C’è chi fornisce una risposta terribile: l’attacco di HAMAS sarebbe stata un’operazione sotto falsa bandiera.
Il teorema si regge su due gambe: il falso mito della potenza militare israeliana e dell’infallibilità della sua intelligence, e una concezione sbagliata della relazione causa-effetto.
Per ciò che concerne i miti ogni ragionamento oppositivo risulta vano; impossibile convincere chi crede che i miti, per quanto degni d’attenzione possano essere, sono come minimo improbabili se non frutto di fantasia.

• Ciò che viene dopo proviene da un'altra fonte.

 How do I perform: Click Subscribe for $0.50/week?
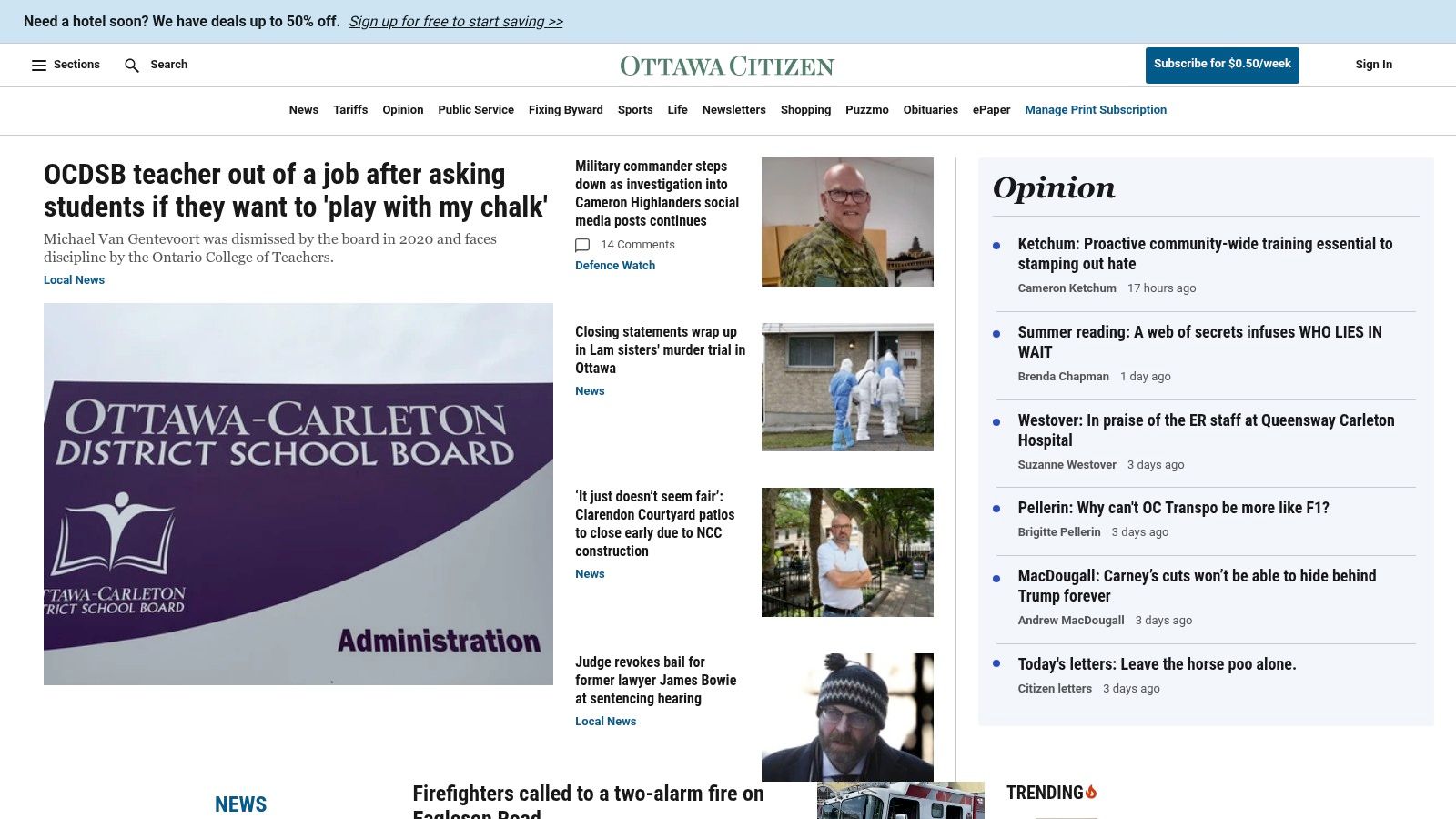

Riguardo alla concezione della relazione causa-effetto, salta agli occhi il meccanicismo per cui, visto l’effetto una soltanto la causa. In verità, nel mondo reale, tanto più quello storico-sociale, abbiamo sempre un concorso di cause per cui diversi e spesso imprevedibili possono essere gli effetti. Il ragionamento del cospirazionista si può esprimere in questi termini: se la reazione del soggetto A va a buon fine, se ne deve dedurre che il soggetto B, il quale ha compiuto l’azione, è oggettivamente funzionale, se non addirittura soggettivamente al servizio, di quello che ha reagito. La fallacia della deduzione è evidente: solo le azioni politiche che ottengono un successo indiscusso sarebbero genuine e prive di zone d’ombra mentre, se si concludono con una sconfitta, dietro ci sarebbe lo zampino del diavolo.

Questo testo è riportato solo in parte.